Group A (GAS) is a common human pathogen and the etiologic agent of a large number of diseases ranging from mild, self-limiting infections to invasive life-threatening conditions. Two prominent virulence factors of this bacterium are the genetically and functionally linked pore-forming toxin streptolysin O (SLO) and its cotoxin NAD-glycohydrolase (NADase). Overexpression of these toxins has been linked to increased bacterial virulence and is correlated with invasive GAS disease. NADase can be translocated into host cells by a SLO-dependent mechanism, and cytosolic NADase has been assigned multiple properties such as protection of intracellularly located GAS bacteria and induction of host cell death through energy depletion. Here, we used a set of isogenic GAS mutants and a macrophage infection model and report that streptococcal NADase inhibits the innate immune response by decreasing inflammasome-dependent interleukin 1β (IL-1β) release from infected macrophages. Regulation of IL-1β was independent of phagocytosis and ensued also under conditions not allowing SLO-dependent translocation of NADase into the host cell cytosol. Thus, our data indicate that NADase not only acts intracellularly but also has an immune regulatory function in the extracellular niche.
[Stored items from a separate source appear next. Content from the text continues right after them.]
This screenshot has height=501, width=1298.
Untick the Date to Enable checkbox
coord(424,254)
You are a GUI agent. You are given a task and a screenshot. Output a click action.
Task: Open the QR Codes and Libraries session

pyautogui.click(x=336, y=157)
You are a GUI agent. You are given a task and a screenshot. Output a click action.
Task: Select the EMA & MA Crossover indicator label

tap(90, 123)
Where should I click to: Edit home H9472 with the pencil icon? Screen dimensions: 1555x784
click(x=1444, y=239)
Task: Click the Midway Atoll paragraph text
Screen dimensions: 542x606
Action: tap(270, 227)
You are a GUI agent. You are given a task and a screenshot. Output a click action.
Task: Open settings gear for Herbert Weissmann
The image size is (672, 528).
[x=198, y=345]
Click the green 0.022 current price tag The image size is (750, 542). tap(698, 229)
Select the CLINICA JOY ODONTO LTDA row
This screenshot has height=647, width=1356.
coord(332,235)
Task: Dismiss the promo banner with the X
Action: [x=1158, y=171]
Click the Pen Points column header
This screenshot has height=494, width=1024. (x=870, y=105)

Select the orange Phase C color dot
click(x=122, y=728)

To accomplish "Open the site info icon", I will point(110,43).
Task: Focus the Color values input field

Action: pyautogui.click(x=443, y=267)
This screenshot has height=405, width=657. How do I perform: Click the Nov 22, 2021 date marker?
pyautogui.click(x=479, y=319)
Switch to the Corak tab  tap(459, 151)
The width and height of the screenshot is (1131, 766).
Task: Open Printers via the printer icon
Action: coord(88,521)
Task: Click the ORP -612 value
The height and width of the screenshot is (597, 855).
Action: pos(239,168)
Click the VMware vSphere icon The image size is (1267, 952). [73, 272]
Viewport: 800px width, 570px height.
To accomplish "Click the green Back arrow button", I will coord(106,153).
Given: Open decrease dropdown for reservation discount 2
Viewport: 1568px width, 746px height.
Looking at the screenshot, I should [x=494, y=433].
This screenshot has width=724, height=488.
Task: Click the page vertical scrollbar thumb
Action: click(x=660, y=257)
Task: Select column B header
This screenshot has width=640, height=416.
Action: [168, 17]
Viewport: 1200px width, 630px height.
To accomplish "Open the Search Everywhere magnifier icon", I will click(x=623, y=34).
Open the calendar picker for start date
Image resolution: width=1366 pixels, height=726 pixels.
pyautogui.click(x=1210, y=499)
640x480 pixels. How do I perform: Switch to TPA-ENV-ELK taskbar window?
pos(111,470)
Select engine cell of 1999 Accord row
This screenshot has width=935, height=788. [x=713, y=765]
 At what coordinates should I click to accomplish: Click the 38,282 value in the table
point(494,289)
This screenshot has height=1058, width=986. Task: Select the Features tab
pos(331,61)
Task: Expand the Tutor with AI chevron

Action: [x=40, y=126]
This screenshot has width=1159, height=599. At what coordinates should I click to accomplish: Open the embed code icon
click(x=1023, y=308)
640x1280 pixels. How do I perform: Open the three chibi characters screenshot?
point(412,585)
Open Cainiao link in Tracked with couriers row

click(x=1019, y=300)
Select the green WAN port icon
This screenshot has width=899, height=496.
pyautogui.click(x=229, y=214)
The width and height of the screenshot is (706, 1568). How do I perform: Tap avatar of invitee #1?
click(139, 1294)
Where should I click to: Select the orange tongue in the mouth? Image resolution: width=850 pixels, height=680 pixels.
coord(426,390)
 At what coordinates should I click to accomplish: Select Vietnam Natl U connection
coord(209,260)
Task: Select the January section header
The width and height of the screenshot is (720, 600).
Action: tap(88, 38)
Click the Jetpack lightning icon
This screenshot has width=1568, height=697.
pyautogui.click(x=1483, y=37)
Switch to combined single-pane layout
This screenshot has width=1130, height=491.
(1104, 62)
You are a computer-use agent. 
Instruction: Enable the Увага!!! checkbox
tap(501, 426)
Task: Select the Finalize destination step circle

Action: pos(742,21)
In the mid-1980s, the incidence and severity of invasive infections caused by serotype M1 GAS suddenly increased. The results of genomic analyses suggested that this increase was due to the spread of clonal bacterial strains and identified a recombination event leading to enhanced production of the SLO and NADase toxins in these strains. However, despite its apparent importance in GAS pathogenesis, the function of NADase remains poorly understood. In this study, we demonstrate that NADase inhibits inflammasome-dependent IL-1β release from infected macrophages. While previously described functions of NADase pertain to its role upon SLO-mediated translocation into the host cell cytosol, our data suggest that the immune regulatory function of NADase is exerted by nontranslocated enzyme, identifying a previously unrecognized extracellular niche for NADase functionality. This immune regulatory property of extracellular NADase adds another possible explanation to how increased secretion of NADase correlates with bacterial virulence.